As mentioned, this is the subject of many books, and I can refer you to some if you want to learn in-depth. But hopefully, this short summary shows that it's not a trivial project if done properly.

Apology accepted.

[FTTN subscriber]

What you've detailed are pretty standard steps in the development process, but I do appreciate that you took the time to write them down.

Sonic Development is probably doing all sorts of projects. How does email attachment filtering stand out as one that only drains resources, with no hope of returns on investment?

You don't seem to disagree that it may in fact reduce Support workload. Also, current mail server infrastructure and tools permitting, not all efforts would have to start from scratch.

For every tech-savvy, self-sufficient user like yourself, a hundred probably aren't. A feature that makes their computing life safer arguably merits at least a glancing consideration, rather than an outright veto.

BTW, I do think computer user's ed, like driver's ed, has its place. Why should computer novices firewalk their first mile on the Information Superhighway?

[virtualmike]

Most decision makers determine which projects get approved based on the entity's priorities and the return on investment. Given Dane's comments in this forum about Sonic's plans for growth/expansion, I suspect that's the priority right now, and that most investment is going in that direction.

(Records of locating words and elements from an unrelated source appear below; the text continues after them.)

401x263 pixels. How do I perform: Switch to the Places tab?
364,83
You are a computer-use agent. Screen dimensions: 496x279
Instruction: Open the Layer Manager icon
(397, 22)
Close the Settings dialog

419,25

I don't know what effect such a feature would have on Support's workload, if any. I've not seen a series of discussions here in the forum. Many more have related to fiber, FTTN, deteriorating performance, and web mail. If the forum traffic is any indication of the types of complaints received by Support, then attachment filtering likely is pretty low.

And the fact is, this is a safeguard that someone is capable of managing him/herself. Though my opinions have little influence on the decisions made at Sonic, I'd prefer the company focus on the services that I can't implement.